Although ICC Judge Barber decided the costs/mediation issue largely on the basis of Halsey, she mentioned other authorities to which she had been referred: Dunnett v Railtrack [2002] All ER 850, Hurst v Leeming [2003] 1 Lloyds’ Rep 379, Royal Bank of Canada v Secretary of State for Defence [2003] EWHC 1841 (Ch) and Churchill v Merthyr Tydfil County Borough Council [2023] EWCA Civ 1416. She did not address them for reasons of brevity but confirmed that she had considered them and taken their guidance into account.

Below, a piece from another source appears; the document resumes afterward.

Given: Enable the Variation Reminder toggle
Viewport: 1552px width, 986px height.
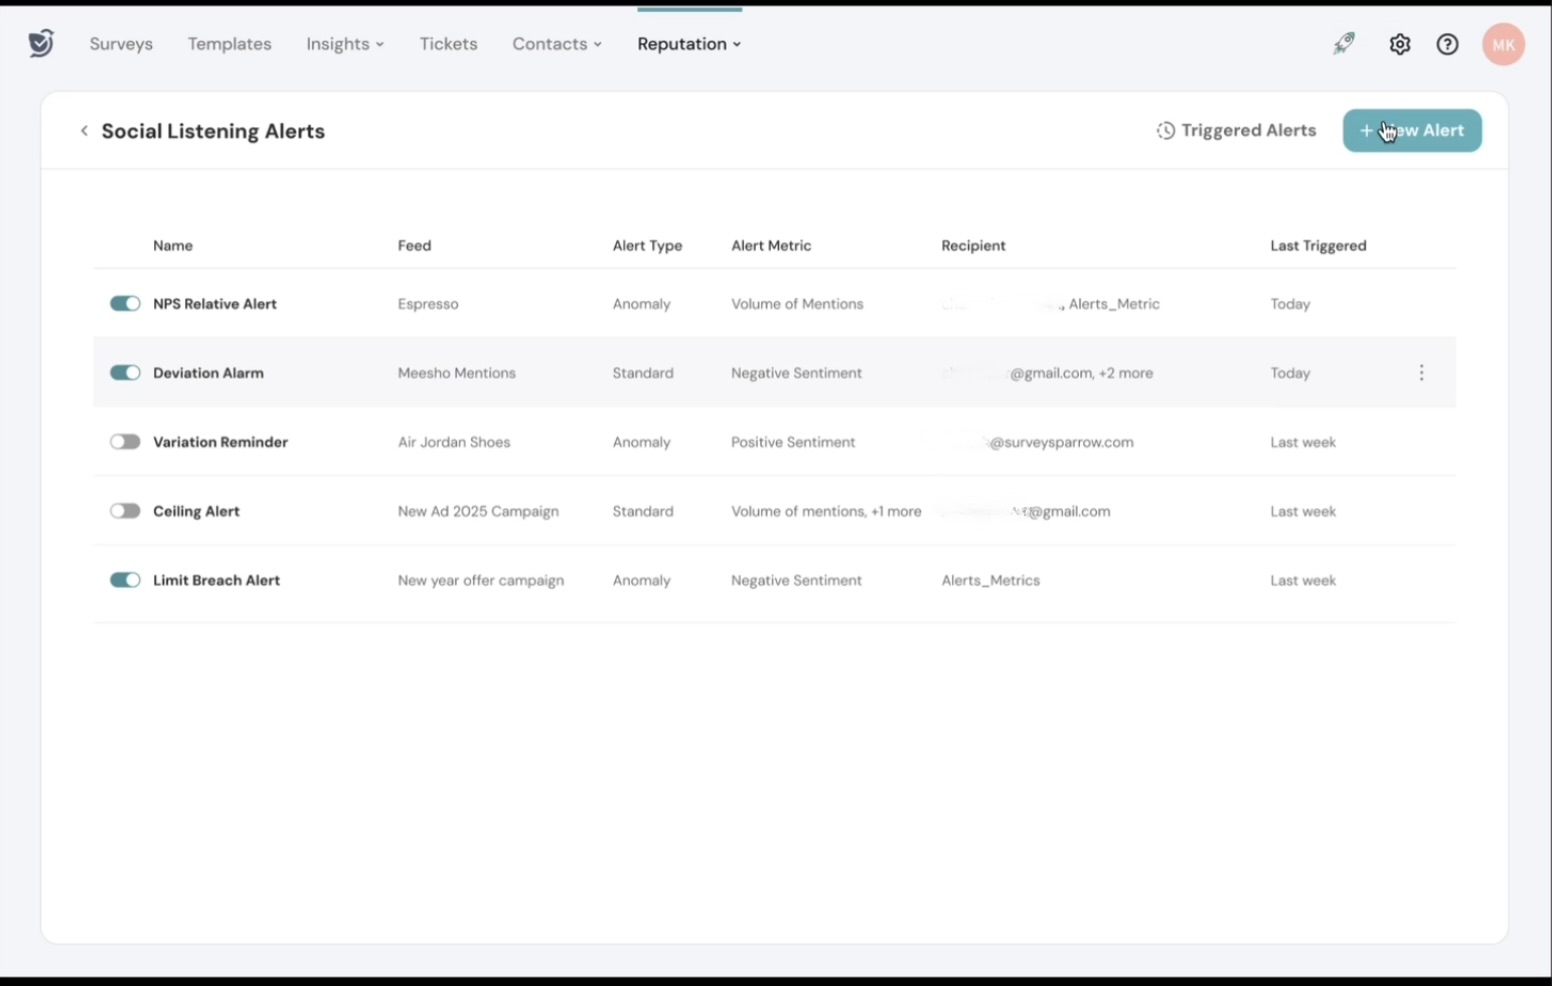Looking at the screenshot, I should (x=125, y=442).
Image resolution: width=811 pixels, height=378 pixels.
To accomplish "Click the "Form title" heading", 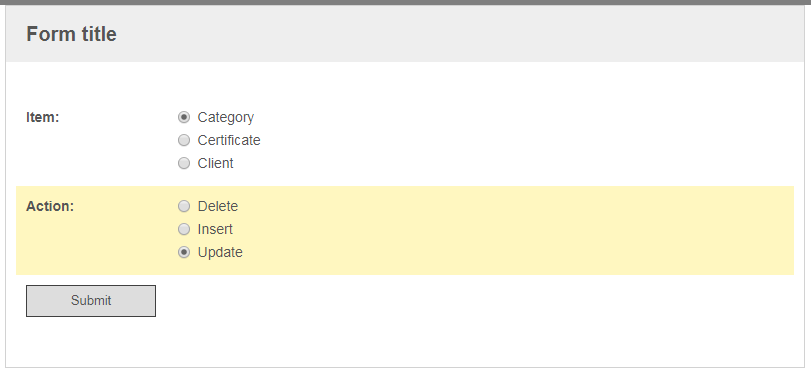I will (71, 34).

It should be emphasised that this decision does not mean that mediation or other forms of ADR are necessarily unsuited to insolvency proceedings. Many insolvency claims are as susceptible of mediation as other commercial or financial claims (notably those brought by office-holders). It does, however, illustrate why mediation/ADR might not be appropriate in winding up proceedings where the process is summary, and in particular in a case where the would-be creditor adopts what Hoffmann J once described as the “high risk strategy” of presenting a petition on a disputed debt (Re a Company (No 0012209 of 1991) [1992] 2 All ER 797; [1992] 1 WLR 351). This was just such a case, where the merits plainly favoured the company, making it entirely reasonable for it to decline to mediate.